New law adds higher false alarm fines and requires police verify calls after two false dispatches are recorded
Wednesday, December 1, 2004

LOS ANGELES - A several year process to come up with a new alarm ordinance for the city of Los Angeles finally came to a close in early November, when the city began enforcing higher false alarm fines.
The city began enforcing the ordinance on Nov. 8 and charges $115 for the first false alarm. After the second false alarm, police will broadcast the alarm to patrol cars and law enforcement in the area and then file a report. Police are not required to respond after two false alarms unless the alarm is verified.

The ordinance is not what those in the security industry had in mind. For several years, security company owners voiced concerns over a non-response policy and, most recently, over the higher fine schedule.

“I’m very disappointed,” said George Gunning, chief executive officer of USA Alarm Systems and part of the task force that worked with Los Angeles city officials on its new policy. “I believe these fines are going to be devastating to people that have alarm systems.”

Security industry officials are also concerned over the way the ordinance is written, since offenders could be charged with a misdemeanor for multiple false alarms.

Gunning said city officials told him they do not plan to issue such citations, but may use it against chronic false alarm abusers.

The new false alarm penalties follow an overhaul of Los Angeles’ policy on false burglar alarms.
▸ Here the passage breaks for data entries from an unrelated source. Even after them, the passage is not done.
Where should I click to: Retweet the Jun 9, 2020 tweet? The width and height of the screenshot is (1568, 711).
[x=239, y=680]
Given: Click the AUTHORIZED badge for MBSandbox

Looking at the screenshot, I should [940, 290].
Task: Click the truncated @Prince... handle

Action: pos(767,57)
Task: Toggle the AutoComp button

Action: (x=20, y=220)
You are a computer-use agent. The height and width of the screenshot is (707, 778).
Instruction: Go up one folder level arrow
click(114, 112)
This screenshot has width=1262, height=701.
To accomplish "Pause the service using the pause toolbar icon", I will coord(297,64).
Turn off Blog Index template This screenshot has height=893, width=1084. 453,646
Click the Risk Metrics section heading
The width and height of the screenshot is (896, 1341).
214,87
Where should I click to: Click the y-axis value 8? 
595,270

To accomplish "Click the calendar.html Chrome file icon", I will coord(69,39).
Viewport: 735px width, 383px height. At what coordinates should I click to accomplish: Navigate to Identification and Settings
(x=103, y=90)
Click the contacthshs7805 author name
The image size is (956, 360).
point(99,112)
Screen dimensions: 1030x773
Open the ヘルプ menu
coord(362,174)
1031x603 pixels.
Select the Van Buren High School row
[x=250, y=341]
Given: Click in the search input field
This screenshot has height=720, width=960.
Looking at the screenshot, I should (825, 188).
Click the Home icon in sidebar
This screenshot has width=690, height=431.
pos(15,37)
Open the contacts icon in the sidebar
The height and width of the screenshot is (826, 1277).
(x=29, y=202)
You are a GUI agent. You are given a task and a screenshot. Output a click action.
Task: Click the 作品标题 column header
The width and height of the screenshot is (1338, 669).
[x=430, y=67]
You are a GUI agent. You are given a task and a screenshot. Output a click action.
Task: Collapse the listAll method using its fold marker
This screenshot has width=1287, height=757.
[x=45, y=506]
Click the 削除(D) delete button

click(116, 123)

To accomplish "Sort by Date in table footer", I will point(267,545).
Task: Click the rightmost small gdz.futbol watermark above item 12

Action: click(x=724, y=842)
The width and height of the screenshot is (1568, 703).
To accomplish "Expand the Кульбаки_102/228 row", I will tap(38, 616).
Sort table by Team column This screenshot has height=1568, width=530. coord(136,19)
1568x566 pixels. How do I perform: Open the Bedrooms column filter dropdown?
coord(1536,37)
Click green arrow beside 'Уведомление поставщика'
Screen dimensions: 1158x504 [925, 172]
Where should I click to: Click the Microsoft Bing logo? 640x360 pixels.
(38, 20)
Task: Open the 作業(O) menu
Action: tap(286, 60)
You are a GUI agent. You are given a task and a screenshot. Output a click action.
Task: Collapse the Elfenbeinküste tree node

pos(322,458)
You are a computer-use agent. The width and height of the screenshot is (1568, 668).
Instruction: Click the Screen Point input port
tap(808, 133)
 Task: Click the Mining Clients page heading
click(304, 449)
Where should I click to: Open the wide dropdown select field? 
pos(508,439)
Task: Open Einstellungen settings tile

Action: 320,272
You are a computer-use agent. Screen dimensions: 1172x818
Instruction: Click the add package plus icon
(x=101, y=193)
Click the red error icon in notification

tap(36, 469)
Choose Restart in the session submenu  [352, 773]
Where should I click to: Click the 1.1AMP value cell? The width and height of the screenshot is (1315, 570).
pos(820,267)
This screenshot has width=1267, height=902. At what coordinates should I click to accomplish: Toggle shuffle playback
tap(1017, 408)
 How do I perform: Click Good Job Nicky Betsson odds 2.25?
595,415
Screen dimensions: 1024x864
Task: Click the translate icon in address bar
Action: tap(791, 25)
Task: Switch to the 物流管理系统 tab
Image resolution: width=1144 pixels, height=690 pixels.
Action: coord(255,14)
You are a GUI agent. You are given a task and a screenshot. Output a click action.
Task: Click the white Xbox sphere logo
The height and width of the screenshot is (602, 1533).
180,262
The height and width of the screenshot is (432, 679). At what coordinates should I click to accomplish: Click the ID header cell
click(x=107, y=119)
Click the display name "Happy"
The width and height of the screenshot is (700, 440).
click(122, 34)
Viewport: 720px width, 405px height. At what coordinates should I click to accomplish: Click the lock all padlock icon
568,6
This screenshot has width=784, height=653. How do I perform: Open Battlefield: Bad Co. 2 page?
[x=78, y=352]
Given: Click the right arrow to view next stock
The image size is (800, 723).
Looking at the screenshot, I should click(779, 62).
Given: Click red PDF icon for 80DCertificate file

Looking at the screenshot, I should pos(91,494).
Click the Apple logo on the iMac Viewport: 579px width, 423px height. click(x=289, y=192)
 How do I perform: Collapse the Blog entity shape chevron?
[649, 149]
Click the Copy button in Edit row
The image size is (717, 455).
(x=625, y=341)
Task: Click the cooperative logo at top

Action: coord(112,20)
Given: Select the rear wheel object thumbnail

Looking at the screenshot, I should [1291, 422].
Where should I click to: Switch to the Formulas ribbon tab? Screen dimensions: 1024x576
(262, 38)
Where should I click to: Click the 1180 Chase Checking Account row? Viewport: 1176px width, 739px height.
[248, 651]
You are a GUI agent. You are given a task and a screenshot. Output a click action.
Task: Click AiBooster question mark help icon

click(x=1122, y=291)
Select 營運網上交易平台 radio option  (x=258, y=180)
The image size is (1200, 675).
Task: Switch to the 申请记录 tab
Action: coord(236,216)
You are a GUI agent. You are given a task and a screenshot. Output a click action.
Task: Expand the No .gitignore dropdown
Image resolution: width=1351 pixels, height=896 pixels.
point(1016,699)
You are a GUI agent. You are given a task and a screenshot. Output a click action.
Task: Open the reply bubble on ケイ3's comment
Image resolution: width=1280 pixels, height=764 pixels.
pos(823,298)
Last year, the city adopted a non-response policy, but later amended that to allow two false alarms in a year before police begin its non-response efforts.

The Greater Los Angeles Security Alarm Association has expressed concerns that the new penalties are structured to make money for the city and does not reflect the actual cost of responding to an alarm.

As part of the ordinance, the city is establishing a trust fund for fines. The ordinance could generate as much as $15 million for the city of Los Angeles and its coffers.

Gunning said the alarm industry has done its part to express concerns to city officials and recently informed customers about the new ordinance.

“We believe that the citizens next year will probably contest the punitive fines of $115 for the first false alarm,” he said. “It’s going to be up to the citizens, not the industry,” to stand up against the new law if they want it changed.